Techno Blender
Digitally Yours.

How to Do Fuzzy String Matching in Pandas Dataframes

0 40


Photo by Lucas Santos on Unsplash

The real world is not perfect.

People use different forms of the same piece of information. Even well-established systems use different standards. You’d have seen city names misspelled, like “Santana” instead of “Santa Ana” or “St. Louie” instead of “St. Louis.”

When working with real-world data, this is inevitable. Thus we must ensure that the data we take to the next steps in our pipeline are standardized.

We can tackle this problem with Fuzzy string matching. This, too, is not perfect, yet very helpful.

Fuzzy String Matching in Python

You’d probably use Pandas dataframes for wrangling if you’re a Python programmer. Along with pandas, you could use “thefuzz” to do fuzzy string matching.

pip install thefuzz

TheFuzz is an open-source Python package formally known as “FuzzyWuzzy.” It uses the Levenshtein edit distance to calculate the similarity string similarity.

Here’s the basic usage of it:

from thefuzz import fuzz, process

process.extractBests(
"my precious",
[
"My brushes",
"my purses",
"my prices",
"me priceless",
"my prcios",
"My bruises",
"My praises",
"My precursors",
"My process",
"My princess",
"My progresses",
"My prospects",
"My producers",
"My precisions",
"My presuppositions",
],
)

# Output
>> [('my prcios', 90),
('My presuppositions', 86),
('My precisions', 83),
('My precursors', 75),
('my purses', 70)]

process.extractOne(
"my precious",
[
...
],
)

# Output
>> ('my prcios', 90)

How text similarity is measured?

The Levenshtein distance, also known as edit distance, is a metric used to measure the difference or similarity between two strings. It calculates the minimum number of operations (insertions, deletions, or substitutions) required to transform one string into another.

The smaller the Levenshtein distance between two strings, the more similar they are.

For example, consider the two strings “chat” and “chart”. The Levenshtein distance between them is 1 because the only operation needed to transform “chat” into “chart” is to replace the letter “a” with “r”.

Now Consider the strings “intention” and “execution”. The Levenshtein distance between them is 5. The following is one of the possible ways to transform “intention” into “execution” with a minimum number of operations:

  1. Replace ‘i’ with ‘e’: entention
  2. Replace ’n’ with ‘x’: extention
  3. Delete ‘t’: exention
  4. Replace ‘n’ with ‘u’: exection
  5. Insert ‘u’: execution

The total cost of these operations is 5, which is the Levenshtein distance between the two strings.

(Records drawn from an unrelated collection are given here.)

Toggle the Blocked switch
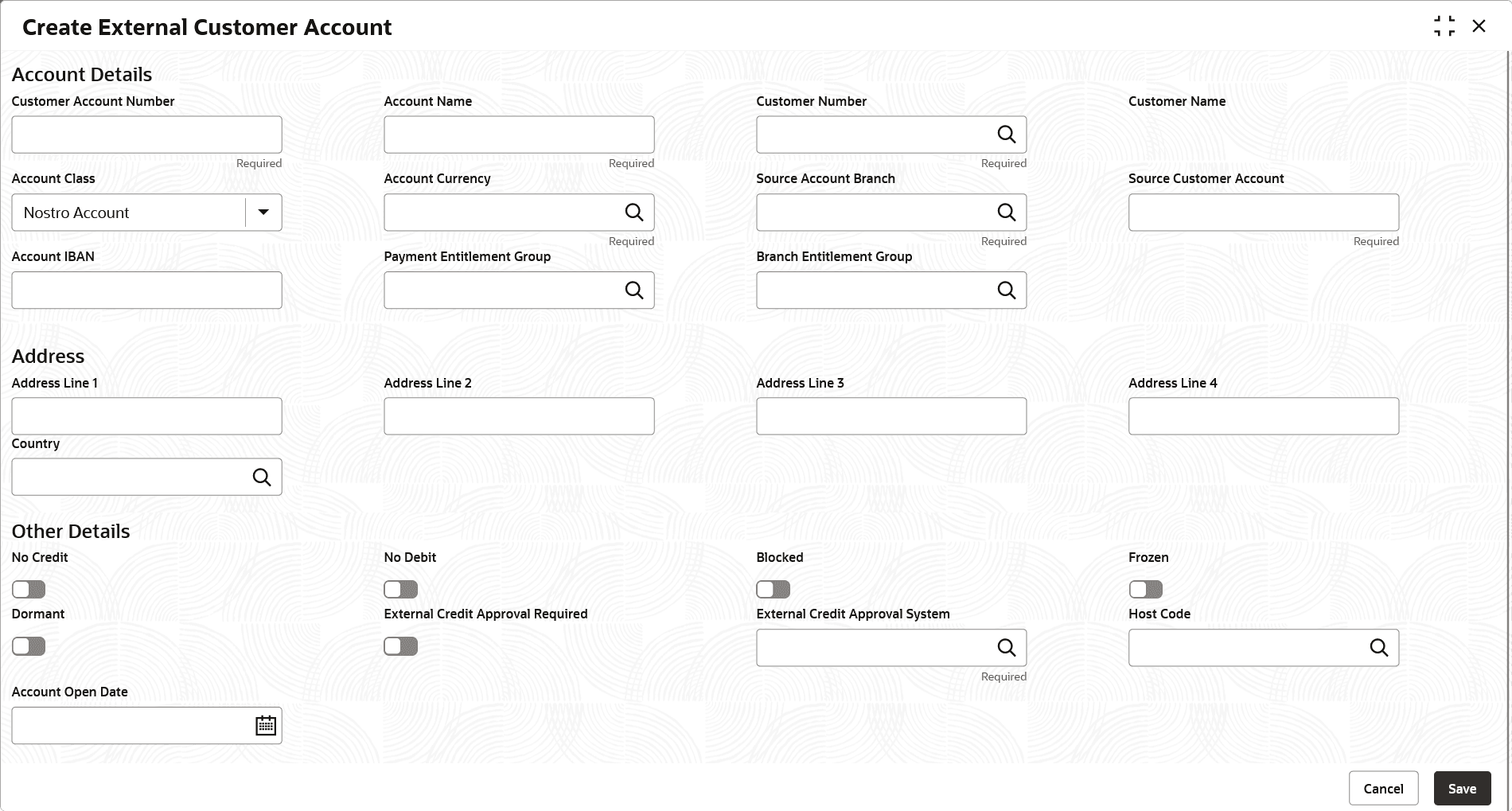 tap(773, 589)
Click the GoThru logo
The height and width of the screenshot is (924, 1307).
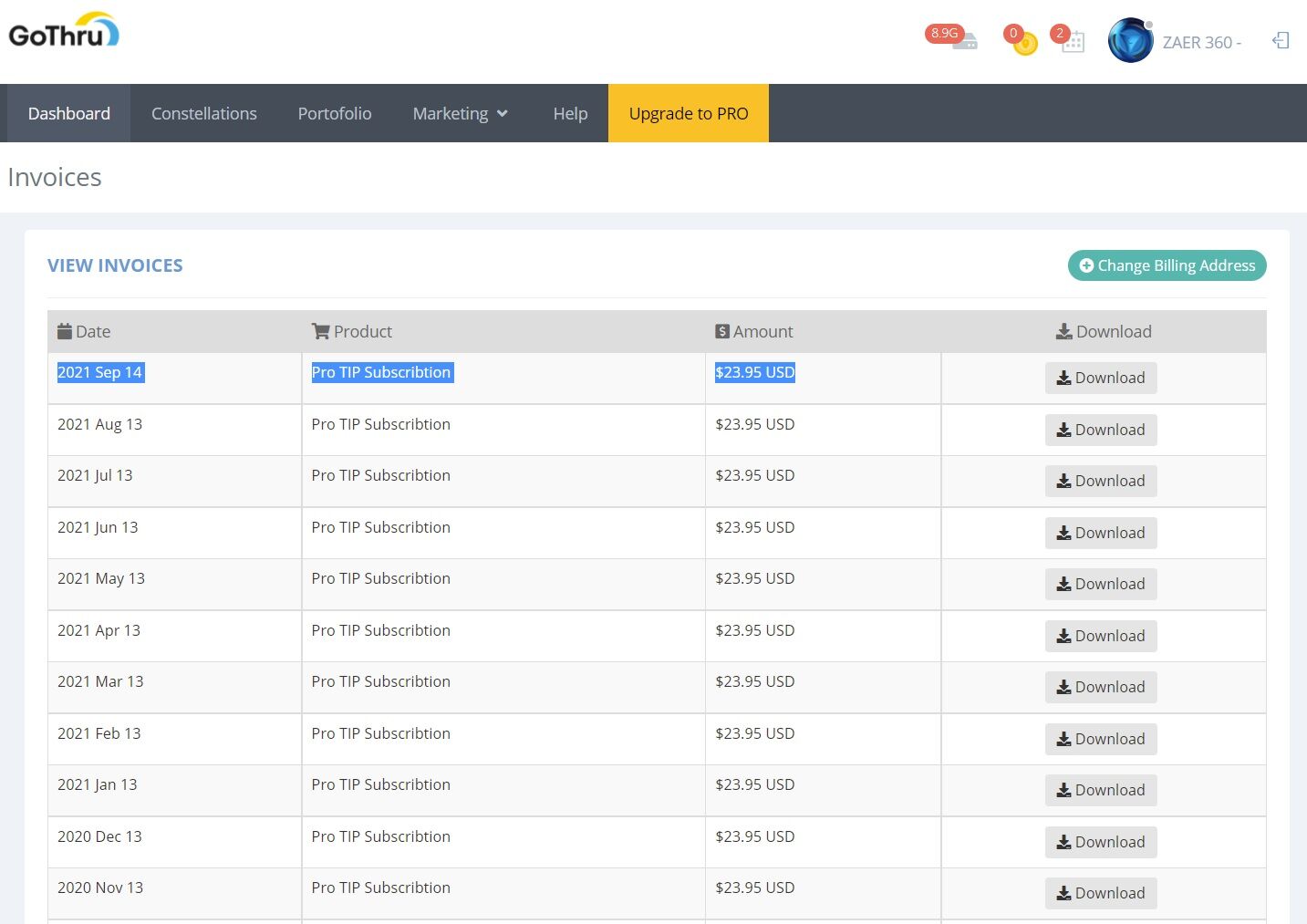pyautogui.click(x=64, y=32)
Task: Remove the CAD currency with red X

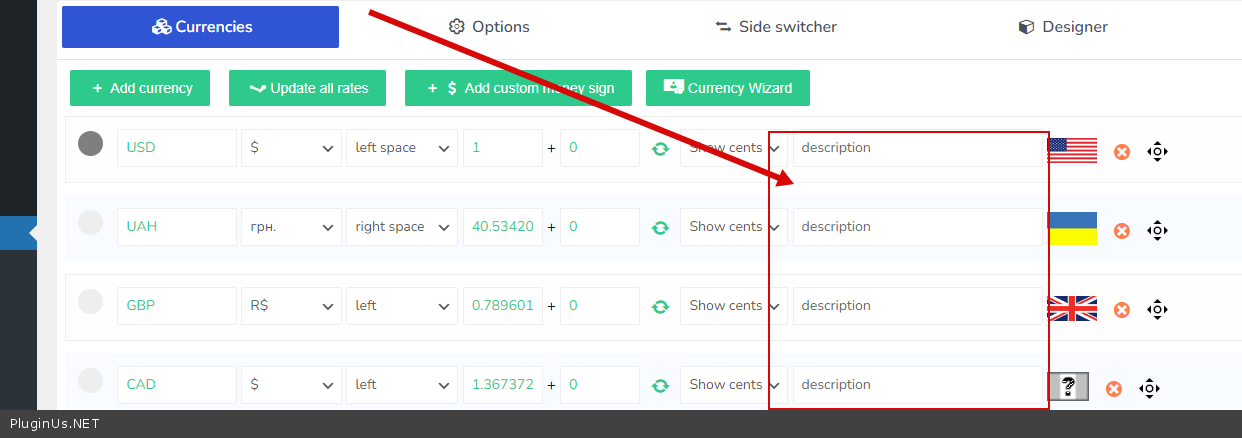Action: [x=1114, y=389]
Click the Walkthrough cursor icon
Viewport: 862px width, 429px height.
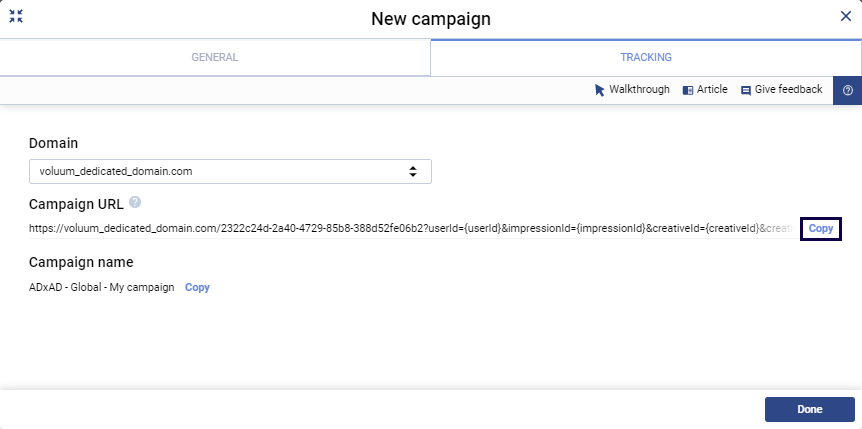click(600, 90)
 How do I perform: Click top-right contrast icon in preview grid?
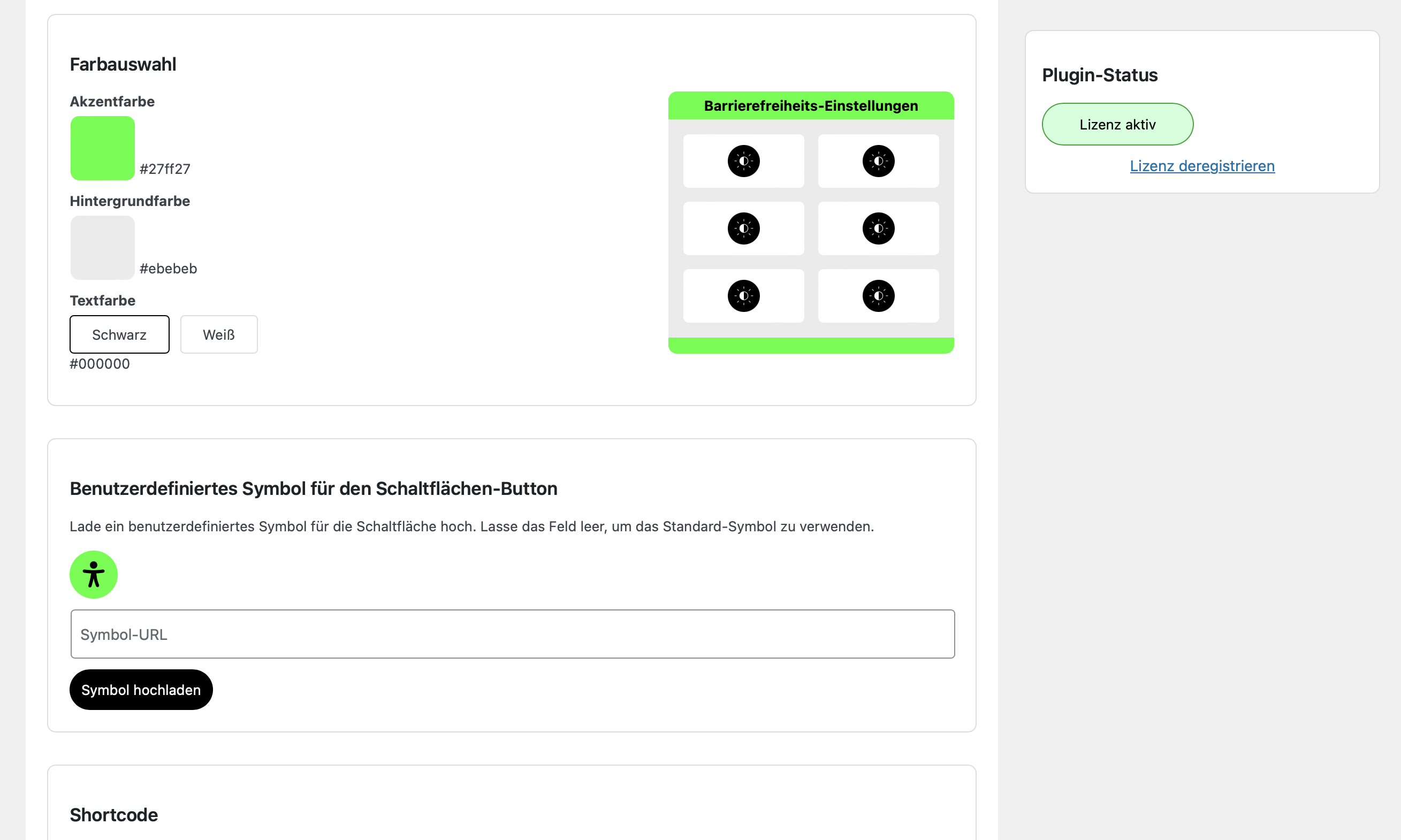878,162
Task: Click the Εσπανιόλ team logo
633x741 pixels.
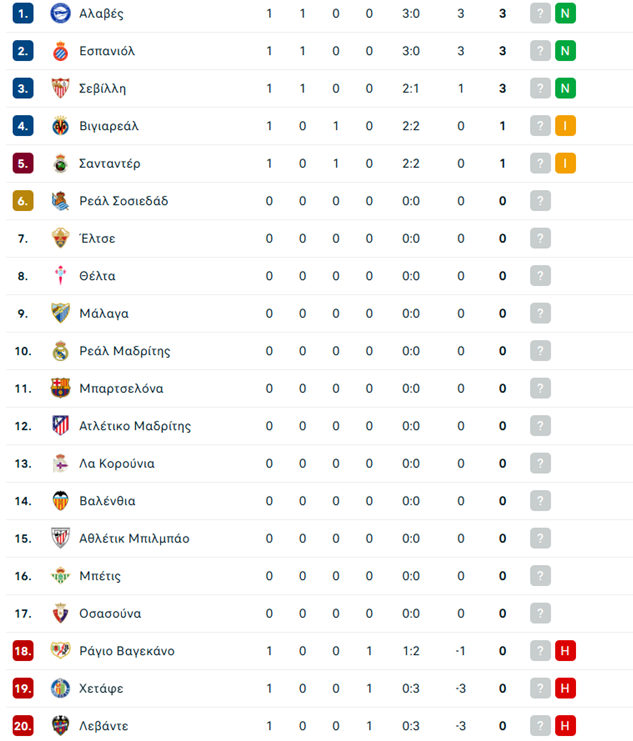Action: [61, 51]
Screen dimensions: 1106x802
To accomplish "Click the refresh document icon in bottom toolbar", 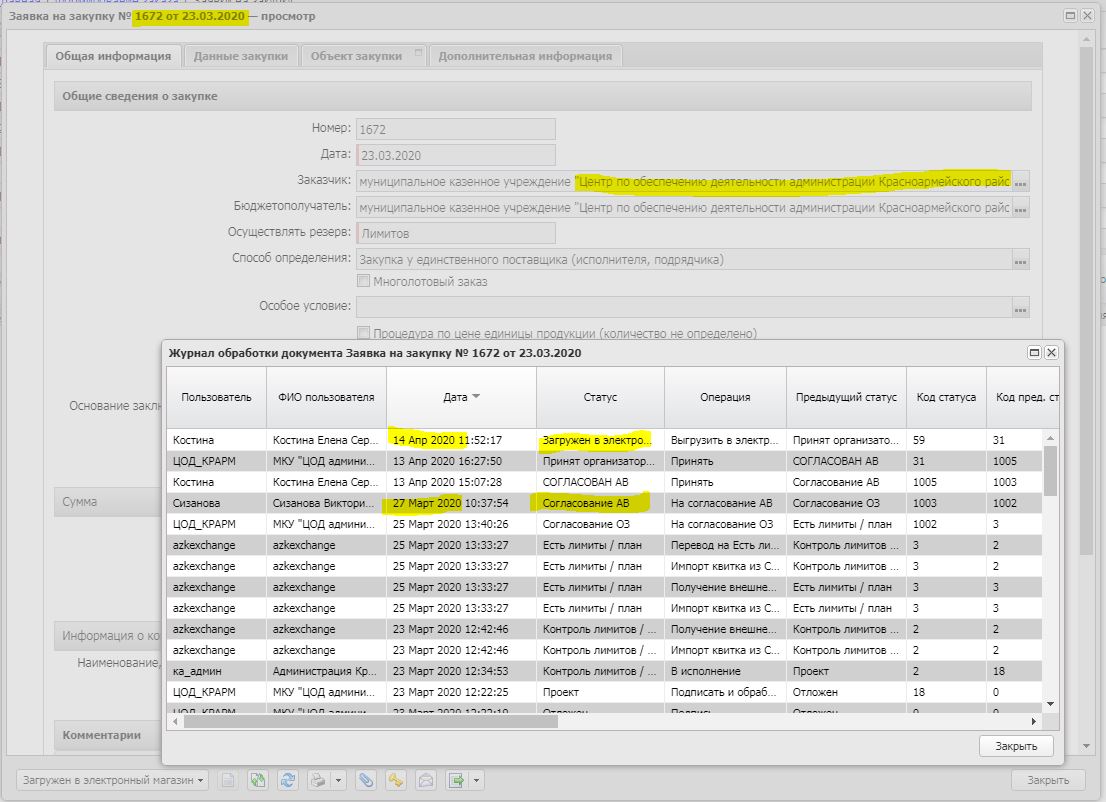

Generally, the smaller the Levenshtein distance between two strings, the more similar they are. For instance, if two strings have a Levenshtein distance of 0, then they are identical. Conversely, if the distance is large, it indicates that the strings are significantly different.

Please refer to the Educative article on Levenshtein distance, as it’s not the scope of this post.

But here’s a short example of how we can get a similarity score for two strings in Python.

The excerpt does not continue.